Clear Channel, the No. 1 radio broadcaster in U.S., said the deal calls for the group to pay US$37.60 in cash for each share of Clear Channel common stock.

The offer price represents a premium of about 25 percent over its closing share price of $29.99 during the 30 trading days ended October 24, the day before the Company first confirmed that it was looking at strategic alternatives, and 10.2 per cent over its closing price on Wednesday.

The global media and entertainment company said that the board has unanimously approved the merger agreement and recommends that its shareholders adopt the deal.

“We are very pleased to announce this transaction which provides substantial value to our shareholders. We look forward to working with Thomas H. Lee Partners and Bain Capital Partners to continue our business plan to provide exceptional programming to our audiences and value to our advertising partners,” said Mark P. Mays, the Chief Executive Officer of Clear Channel.

As per the reports, Lowry Mays, the company's chairman of the board, who founded the company with the purchase of one San Antonio radio licence in 1972, will continue with his active role. His sons, Mark and Randall will continue as chief executive and chief financial officer, respectively. However, the financial details were not immediately available.
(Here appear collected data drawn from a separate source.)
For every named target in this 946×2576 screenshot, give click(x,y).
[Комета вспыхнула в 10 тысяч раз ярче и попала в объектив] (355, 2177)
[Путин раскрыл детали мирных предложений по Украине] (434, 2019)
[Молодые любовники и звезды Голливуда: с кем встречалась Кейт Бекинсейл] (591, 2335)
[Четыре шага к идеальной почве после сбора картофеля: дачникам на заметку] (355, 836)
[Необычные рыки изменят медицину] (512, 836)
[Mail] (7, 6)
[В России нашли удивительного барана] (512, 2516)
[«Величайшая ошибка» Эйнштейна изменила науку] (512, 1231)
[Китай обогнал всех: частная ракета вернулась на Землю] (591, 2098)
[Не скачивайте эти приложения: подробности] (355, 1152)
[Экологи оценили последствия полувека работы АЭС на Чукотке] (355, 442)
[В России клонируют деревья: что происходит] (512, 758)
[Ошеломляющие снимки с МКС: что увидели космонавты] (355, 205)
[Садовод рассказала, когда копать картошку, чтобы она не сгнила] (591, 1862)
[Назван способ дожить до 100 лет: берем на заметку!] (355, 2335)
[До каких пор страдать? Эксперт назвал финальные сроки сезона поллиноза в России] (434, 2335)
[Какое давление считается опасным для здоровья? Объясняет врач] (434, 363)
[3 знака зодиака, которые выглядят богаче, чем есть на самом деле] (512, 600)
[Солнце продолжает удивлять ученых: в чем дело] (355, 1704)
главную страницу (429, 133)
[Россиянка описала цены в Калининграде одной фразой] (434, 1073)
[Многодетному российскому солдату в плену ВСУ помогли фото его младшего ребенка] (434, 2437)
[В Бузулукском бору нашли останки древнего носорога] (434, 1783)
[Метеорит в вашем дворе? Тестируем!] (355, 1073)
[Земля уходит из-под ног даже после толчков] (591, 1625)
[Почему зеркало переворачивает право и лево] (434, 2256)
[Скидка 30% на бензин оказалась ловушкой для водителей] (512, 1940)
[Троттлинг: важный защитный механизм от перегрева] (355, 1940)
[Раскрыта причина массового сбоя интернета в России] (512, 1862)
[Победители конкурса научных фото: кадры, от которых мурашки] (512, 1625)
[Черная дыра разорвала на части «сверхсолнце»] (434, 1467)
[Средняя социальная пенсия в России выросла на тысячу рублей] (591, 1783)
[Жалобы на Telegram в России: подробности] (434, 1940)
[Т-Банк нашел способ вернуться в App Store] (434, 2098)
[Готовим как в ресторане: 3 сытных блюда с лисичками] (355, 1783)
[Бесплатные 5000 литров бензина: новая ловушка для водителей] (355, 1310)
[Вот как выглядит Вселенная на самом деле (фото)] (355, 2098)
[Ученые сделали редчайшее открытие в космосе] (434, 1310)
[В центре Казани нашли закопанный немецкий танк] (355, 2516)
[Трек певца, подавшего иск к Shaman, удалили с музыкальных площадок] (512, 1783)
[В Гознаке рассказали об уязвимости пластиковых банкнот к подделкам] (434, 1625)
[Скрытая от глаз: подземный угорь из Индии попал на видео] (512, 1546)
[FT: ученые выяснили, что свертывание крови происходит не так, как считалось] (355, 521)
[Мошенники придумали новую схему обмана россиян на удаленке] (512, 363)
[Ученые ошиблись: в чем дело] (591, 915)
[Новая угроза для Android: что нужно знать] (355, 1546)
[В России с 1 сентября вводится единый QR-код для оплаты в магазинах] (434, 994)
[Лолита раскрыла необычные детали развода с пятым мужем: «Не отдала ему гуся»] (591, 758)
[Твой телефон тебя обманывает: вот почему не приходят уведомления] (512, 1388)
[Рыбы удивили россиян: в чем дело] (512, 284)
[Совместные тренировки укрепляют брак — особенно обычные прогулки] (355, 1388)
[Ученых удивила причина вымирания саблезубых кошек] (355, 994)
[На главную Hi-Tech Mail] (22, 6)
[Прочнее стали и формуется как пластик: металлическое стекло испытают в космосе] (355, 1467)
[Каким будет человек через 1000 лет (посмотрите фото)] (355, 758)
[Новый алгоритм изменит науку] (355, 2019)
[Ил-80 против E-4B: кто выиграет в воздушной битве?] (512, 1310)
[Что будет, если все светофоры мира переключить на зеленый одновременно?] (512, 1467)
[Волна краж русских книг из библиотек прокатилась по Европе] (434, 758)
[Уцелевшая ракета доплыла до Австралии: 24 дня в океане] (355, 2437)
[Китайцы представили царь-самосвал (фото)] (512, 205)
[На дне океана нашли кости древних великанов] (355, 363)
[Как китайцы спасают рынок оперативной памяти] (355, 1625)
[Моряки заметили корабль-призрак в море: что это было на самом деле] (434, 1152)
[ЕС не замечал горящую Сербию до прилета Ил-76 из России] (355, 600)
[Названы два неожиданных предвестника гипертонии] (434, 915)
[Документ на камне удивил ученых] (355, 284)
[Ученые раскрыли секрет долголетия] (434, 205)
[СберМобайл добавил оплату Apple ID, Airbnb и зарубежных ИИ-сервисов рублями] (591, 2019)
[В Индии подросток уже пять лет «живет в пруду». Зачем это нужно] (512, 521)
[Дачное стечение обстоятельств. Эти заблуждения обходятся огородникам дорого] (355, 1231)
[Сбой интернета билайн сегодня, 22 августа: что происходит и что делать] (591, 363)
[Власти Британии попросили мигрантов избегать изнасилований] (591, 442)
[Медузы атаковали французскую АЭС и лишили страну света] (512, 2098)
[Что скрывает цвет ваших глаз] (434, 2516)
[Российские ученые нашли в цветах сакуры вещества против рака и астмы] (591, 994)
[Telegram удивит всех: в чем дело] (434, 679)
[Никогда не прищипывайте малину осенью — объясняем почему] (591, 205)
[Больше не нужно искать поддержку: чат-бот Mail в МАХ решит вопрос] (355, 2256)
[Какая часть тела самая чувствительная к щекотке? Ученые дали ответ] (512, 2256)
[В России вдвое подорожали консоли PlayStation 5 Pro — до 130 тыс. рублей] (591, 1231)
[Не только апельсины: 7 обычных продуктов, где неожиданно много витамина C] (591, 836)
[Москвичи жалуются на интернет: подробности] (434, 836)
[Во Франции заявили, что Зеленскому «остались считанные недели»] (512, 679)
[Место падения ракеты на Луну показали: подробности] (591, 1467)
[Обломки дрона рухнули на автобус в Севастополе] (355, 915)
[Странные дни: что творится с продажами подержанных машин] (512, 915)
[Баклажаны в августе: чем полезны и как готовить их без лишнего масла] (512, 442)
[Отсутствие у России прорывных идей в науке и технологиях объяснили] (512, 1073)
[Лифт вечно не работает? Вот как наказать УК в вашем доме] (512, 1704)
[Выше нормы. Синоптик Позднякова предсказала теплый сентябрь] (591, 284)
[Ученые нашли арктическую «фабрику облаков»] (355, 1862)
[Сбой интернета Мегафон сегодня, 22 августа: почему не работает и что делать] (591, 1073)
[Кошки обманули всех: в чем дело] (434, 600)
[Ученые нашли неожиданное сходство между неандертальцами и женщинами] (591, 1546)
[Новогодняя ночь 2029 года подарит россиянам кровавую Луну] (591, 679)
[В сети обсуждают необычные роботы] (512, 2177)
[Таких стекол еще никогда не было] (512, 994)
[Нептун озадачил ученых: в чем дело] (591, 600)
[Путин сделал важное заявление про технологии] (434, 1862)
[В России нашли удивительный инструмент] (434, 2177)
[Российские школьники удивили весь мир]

Under the terms of the deal, Clear Channel can solicit competing bids from third parties through December 7, 2006. The deal also allows it to negotiate with parties that submit competing offers by that time until January 5, 2007.

The deal has a provision of a break up fee that means if Clear Channel goes for any other superior proposal, a break up fee would be payable by the Company to Bain and Thomas H. Lee.

As part of the deal, the Mays family agreed to significantly reduce payments they could have received from a change in control. Lowry Mays stood to receive more than $23m and his two sons stood to receive $14m each.

In a separate release yesterday, Clear Channel, which owns 1,150 radio stations and 42 television stations in the country, announced its plan to sell 448 of its radio stations, all located outside the top 100 media markets in the U.S., and its TV broadcasting unit.

Clear Channel shares closed up 3.6 percent at $35.36 on Thursday at the New York Stock Exchange.